Harry gives Tunisia the Kane to spare England’s blushes…

On a visit to Leeds Trinity journalism department, Lewis Walsh writes up England’s victorious first game in the World Cup

England captain Harry Kane proved to be the hero in England’s 2-1 victory in their opening fixture of the World Cup, as he scored two memorable goals to secure three points for Gareth Southgate’s side.

The opening 30 minutes of the first half will have given England fans hope as chance after chance fell their way. It also proved that set-pieces could be the strong point for the side.

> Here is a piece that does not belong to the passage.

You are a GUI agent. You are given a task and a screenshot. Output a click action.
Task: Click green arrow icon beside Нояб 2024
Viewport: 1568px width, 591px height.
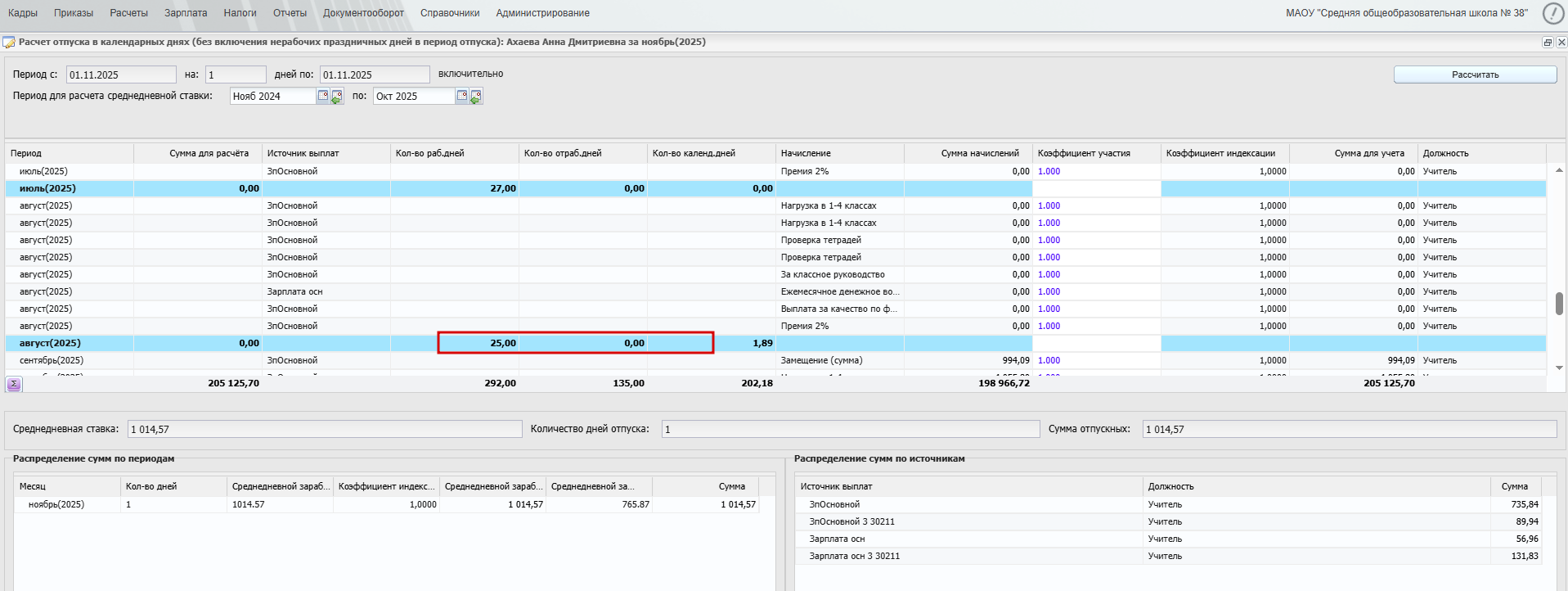[337, 97]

Kane made sure to rifle home the rebound that came from the initial save made by Tunisian goalkeeper Mouez Hassan in the 11th minute.

Hassan was forced off by injury just five minutes after England’s opener, but his heroic efforts to limit England to one goal will have left many wondering just why he has spent this season on loan at Châteauroux in the French second division.

Following this spell of dominance, England became complacent Tunisia showed they were no pushovers.

In the 33rd minute, Columbian referee Wilmar Roldán made the controversial decision to award The Eagles of Carthage a penalty with the assistant of VAR after Kyle Walker allegedly obstructed a Tunisia player in the box. Before you could say ‘Same Old England’, Ferjani Sassi coolly converted his penalty to make it 1-1.

VAR is controversial at this World Cup and even the most ardent defenders will have found it hard to justify how it was used here. Many will have been wondered why it was used for the Kyle Walker penalty incident, and two incidents where Kane was wrestled to the ground by Tunisian defenders at corners.

As two incidents took place when the score was 1-1, it is easy to understand the frustration of the England fans.

Southgate’s appointment might have been questioned, but he will have won over a few doubters with the game-changing substitutions he made.

The introduction of Reuben Loftus-Cheek, who is deservedly in the squad following his successful season on loan at Crystal Palace, in place of Dele Alli, as well as bringing on Marcus Rashford for Raheem Sterling, proved to be pivotal for England. They began to get their mojo back after a tepid start to the second half.

Just as the media were preparing to sharpen for a poor result, Kane once again popped up. His goal this time came through a header after the ball was played to him by centre back Harry Maguire. Such a late goal spared England’s blushes.

England games tend to produce talking points, and their clash against Tunisia was no different.

Firstly, we already have a squad selection problem on our hands, as the cameos made by Rashford and Loftus-Cheek were more than enough for them to deserve a chance against Panama on Sunday.

But it would be a big call by Southgate to drop two of his star players in Raheem Sterling and Dele Alli, even if their performances were not the greatest.

Secondly, VAR could prove to be England’s Achilles Heel if it is used as it was yesterday. If FIFA want their experiment to be a success, there needs to be consistency. Sadly, when conversations should be dominated by optimism following the last-gasp goal, they will instead be littered with debates of whether this VAR system should really be used in England, as has been planned by the Premier League.

Either way, England showed they’ve got the spirit to go far in this tournament. Could 52 years of hurt end this summer?